Learn › RHCSA (EX200) › File Systems
mkfs - a hands-on Linux lab on a real virtual machine.
Take a raw partition all the way to a working mounted directory and cleanly back down. Format with mkfs.xfs (the RHEL 10 default, which can grow but never shrink) or mkfs.ext4, attach it with mount device mountpoint, control it with -o options like ro, verify it with findmnt (target, source, fstype, options) and measure it with df -h, then detach with umount. Serves EX200 file-systems: create, mount, unmount, and use vfat, ext4, and xfs file systems.

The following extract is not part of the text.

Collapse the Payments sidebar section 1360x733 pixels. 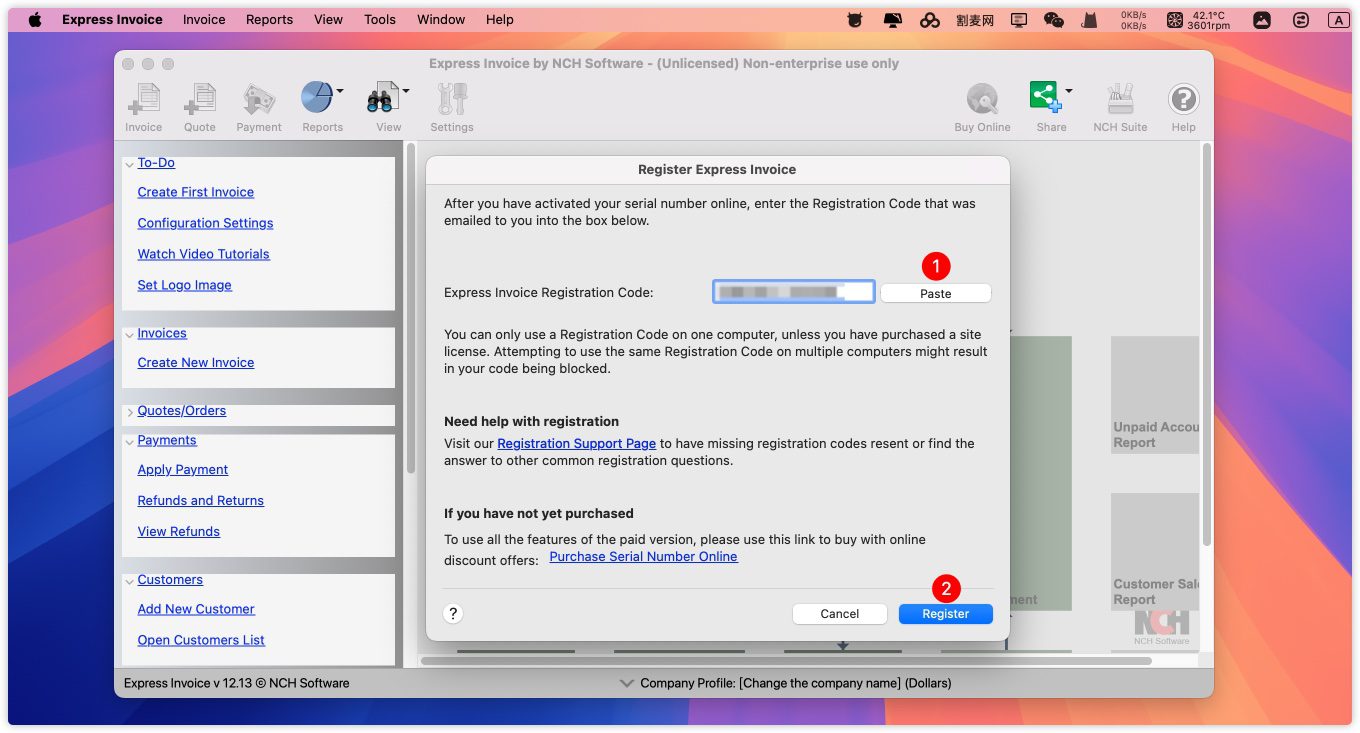(x=130, y=441)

You just carved a fresh partition out of a spare disk. It has a size, a device name, a place in the world: /dev/vdb1. So you try to save a file onto it, and nothing works. There is no place to put the file. The partition is real, but it is raw: a blank slab of storage with no shelving inside it.
A block device is just capacity. Before it can hold a single file, you have to lay down a structure that tracks names, directories, and where each file's bytes live. That structure is a filesystem, and putting one on a device is called formatting. This lesson takes a raw partition all the way to a working, mounted directory you can write into, then cleanly back off again. It is the most-repeated task on the whole exam.
The black boxes below are a practice terminal: a safe sandbox that checks the one command each step teaches. The outputs are from a real RHEL 10 machine (AlmaLinux 10.2) with a spare disk formatted XFS and mounted at /mnt/data. A few values, like the exact block counts and the mount options string, depend on the disk and kernel, so treat those as illustrative. What is stable everywhere is the SHAPE: mkfs.xfs prints a meta-data header, mount attaches a device to a directory, and findmnt reports the target, source, type, and options.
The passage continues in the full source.